— Begin Page —

The dull, purblind folly of
the very rich men; their greed and arrogance...and the corruption
in business and politics, have tended to produce a very unhealthy
condition of excitement and irritation in the popular mind, which
shows itself in the great increase in the socialistic propaganda.
Theodore Roosevelt, 1906
I think we are in a position,
after the experience of the last 20 years, to state two things:
in the first place, that a corporation may well be too large
to be the most efficient instrument of production and distribution,
and, in the second place, whether it has exceeded the point of
greatest economic efficiency or not, it may be too large to be
tolerated among the people who desire to be free.
Louis Brandeis, 1911
1898 was the beginning of great
industrial organization....Within a period of three years following,
149 such reorganizations were effected with total stock and bond
capitalization of $3,784,000,000....The success of these [re-]organization
led quickly on to a consolidation of combined industries, until
a mere handful of men controlled the industrial production of
No student of the economic changes in recent years can escape
the conclusion that the railroads, telegraphs, shipping, cable,
telephone, traction, express, mining, iron, steel, coal, oil,
gas, electric light, cotton, copper, sugar, tobacco, agricultural
implements and the food products are completely controlled and
mainly owned by these hundred men....With this enormous concentration
of business it is possible to create, artificially, periods of
prosperity and periods of panic. Prices can be lowered or advanced
at the will of the "System."

— End Page —
— Begin Source excerpt —

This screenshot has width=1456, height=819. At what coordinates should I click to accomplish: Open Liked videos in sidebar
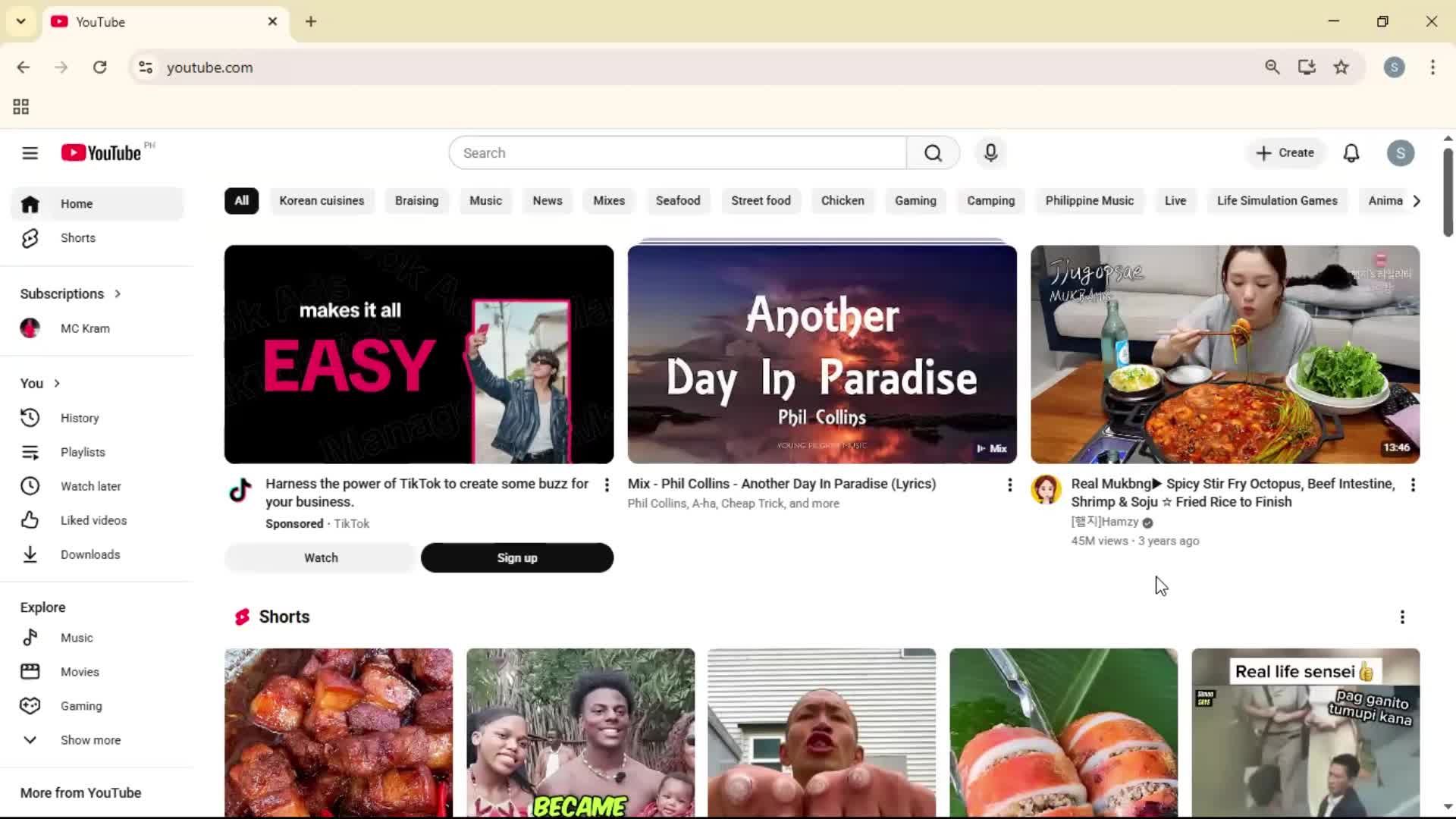coord(93,520)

— End Source excerpt —

* **Exercise requirements**:
- a) In the quotations on corporate power, write out the stretch from "The dull, purblind" through "to be free." again, substituting "company" for "corporation".
- b) Please say whether each statement agrees with the quotations on corporate power, answering yes or no and quoting the words that decide it: (i) Roosevelt links the popular unrest to a rise in socialistic propaganda. (ii) Brandeis draws on the experience of the last 30 years. (iii) 149 reorganizations took place within three years following 1898.

* **Results in order**:
- a)
The dull, purblind folly of
the very rich men; their greed and arrogance...and the corruption
in business and politics, have tended to produce a very unhealthy
condition of excitement and irritation in the popular mind, which
shows itself in the great increase in the socialistic propaganda.
Theodore Roosevelt, 1906
I think we are in a position,
after the experience of the last 20 years, to state two things:
in the first place, that a company may well be too large
to be the most efficient instrument of production and distribution,
and, in the second place, whether it has exceeded the point of
greatest economic efficiency or not, it may be too large to be
tolerated among the people who desire to be free.

- b)
(i) Yes: "shows itself in the great increase in the socialistic propaganda."
(ii) No: "after the experience of the last 20 years"
(iii) Yes: "Within a period of three years following, 149 such reorganizations were effected"